コラム
» 2004年11月09日 22時33分 UPDATE

iモード伝言板の成功で、災害時の連絡方法は変わるか (1/2)

身近な人が住む地域を災害が襲ったら、どのように連絡を取ったらいいのだろう。新潟県中越地震で注目を集めたのが、NTTドコモの「iモード災害伝言板」だ。

[吉岡綾乃,ITmedia]

 10月23日夕方に発生した新潟県中越地震では、物理的にラインが断たれた上に被害地域への電話が殺到し、電話が不通になる事態が起きた(10月24日の記事参照)。阪神淡路大震災の教訓が生き、比較的短期間で不通状態は解消されたが、物理的な被害が収拾しても、災害からしばらくは電話が通じにくくなる(11月1日記事参照)

 一カ所に電話が集中してトラフィックが増加すると、輻輳(ふくそう)と呼ばれる事態が発生し、警察や消防などの緊急連絡もできなくなる恐れがある。そのため通信キャリアは通話規制を行い、電話がかかりにくくなるのだ。

 もしも身近な人が住む地域を災害が襲ったら、どのように連絡を取ったらいいのだろうか?

一番いいのは「かけない」こと

 電気通信事業者協会(TCA)では、災害時の電話利用方法と題したページを公開している。TCAに、災害時の電話利用について聞いた。

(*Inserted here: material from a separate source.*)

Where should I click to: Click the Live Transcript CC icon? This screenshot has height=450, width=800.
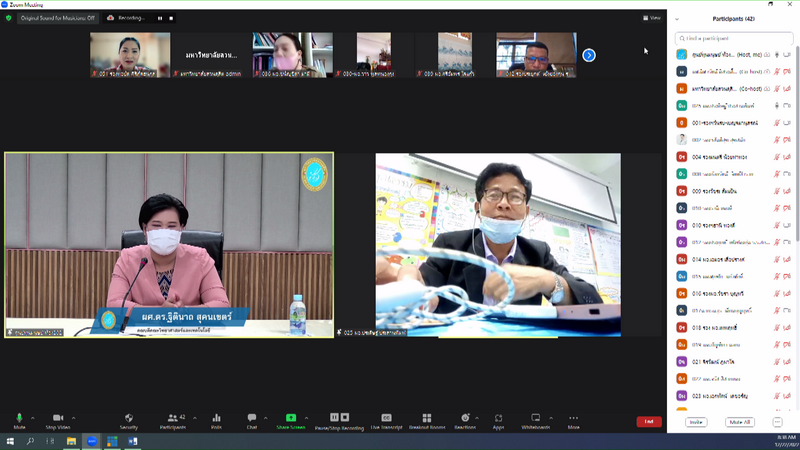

 「被災地には電話が殺到し、かかりにくくなるので、被災地への電話を避けることが大事になる。電話をかけないことが一番」としつつも、どうしても連絡を取りたい場合は「不急な電話やリダイヤルはしない」「個人通話は短めに」が鉄則だとする。

 また、通話規制がかかっているときは、被災地への受発信ともにかかりにくくなる。「いざというときのために、連絡手段を普段から決めておいてほしい」という。

 具体的には、まず、被災地以外を連絡の拠点として決めておくことだ。例えば東京から新潟へ連絡を取りたい場合、東京・新潟以外にどこかもう1カ所連絡拠点があると、連絡が取りやすくなる。

 電話がつながらない場合は、171番にかけると30秒の伝言メッセージを録音・再生できる「災害用伝言ダイヤル171」も有効だ。携帯電話からも利用できる。「この場合もあらかじめ、暗証番号を決めて共有しておくといい」(TCA)。

定着した「iモード災害伝言板」

 もう一つ、今回の新潟県中越地震で連絡のため活用されたのが、音声通話以外の手段だ。今年の7月13日に起きた新潟の集中豪雨から提供が開始された、ドコモのiモード災害伝言板である。

 ドコモは災害対策のため、音声通話とパケット通信を別々にコントロールしている(4月8日の記事参照)。今回の地震が発生した10月23日夕方、ドコモは、新潟(市外局番025局)へ音声通話の発着信を最大75%規制したが、パケット通信網はいっさい規制をしなかった。電話は通じなくても、メールやiモードは使えたのである。

 11月9日現在、iモード災害伝言板の登録者数は7万6736人。8日に起きた余震の際には、登録されたメッセージが9万2583件、メッセージの閲覧はのべ12万5217件あったという。iモード災害伝言板は、緊急時の連絡手段として、かなり定着してきた。